> **Aim of the exercise**: Edit the dog-walking text starting with "In the spirit" and going on through "very long time.", putting "goats" in place of "sheep".

> **Text shown**:
^^^^^^^^

In the spirit of not complaining, just merely explaining… Yesterday we had an incident involving Rafa (and even Roo go caught up in the action) and some sheep which wasn’t very pleasant… let’s just say Rafa will not be off the lead again for a very long time.
As a result, today I went straight back on the training with full force and went on our morning walk equipped with Rafa on a long rope and harness, Roo on her retractable lead and a treat bag full of meat! Once Rafa knew I had meat with me he was (momentarily) all ears. We were practising ‘leave it, look at me’ which is supposed to be a way to distract them when they become alert to something which they can chase. The idea being they then forget about the chase and you can continue your walk in a calm state. It does of course require impeccable timing, catching them just as their ears prick forward but before they have locked eyes on the target.  Something which I discovered is very difficult when you have two dogs. Should you manage to avert their attention and get them to look at you, you then have to award them with a treat quick enough so that they don’t lose interest and go back to the chase. While thumbing for a treat to award the one dogs attention you do have, you are also struggling to stay upright as the other dog is giving you rope burns (guess which dog this is) as you didn’t manage to get his attention and he is still trying to chase the poor unsuspecting dik-dik. Getting the dogs to ‘look at me’ throughout the rest of the walk most of the time involved me waving some meat in front of their face and crouching directly in front of them to block their line of vision so they had no choice but to look at me, then rewarding them generously for forced eye contact. Think trying to talk to your boyfriend while Football/Rugby/insert sport here, is on the TV and thanking them profusely for taking 2 minutes out of the match to take their cup of tea from your hand.

^^^^^^^^

> **Information supplied**:
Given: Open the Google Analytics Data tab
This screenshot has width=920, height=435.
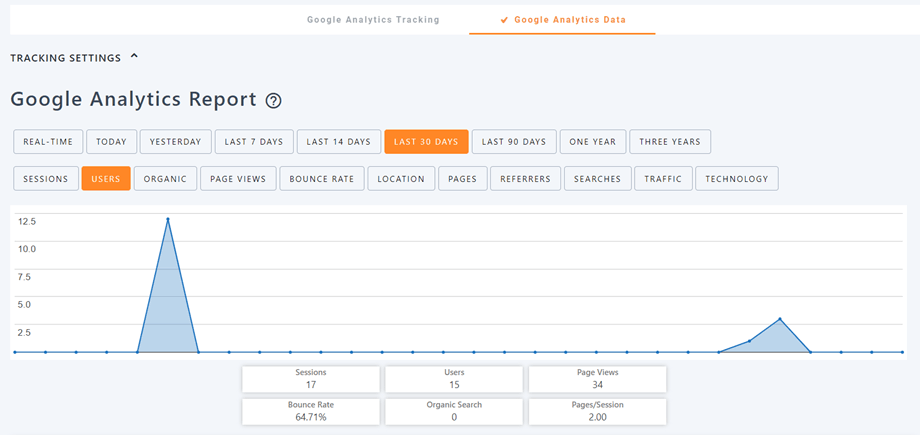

^^^^^^^^

> **Answer for this exercise**:
In the spirit of not complaining, just merely explaining… Yesterday we had an incident involving Rafa (and even Roo go caught up in the action) and some goats which wasn’t very pleasant… let’s just say Rafa will not be off the lead again for a very long time.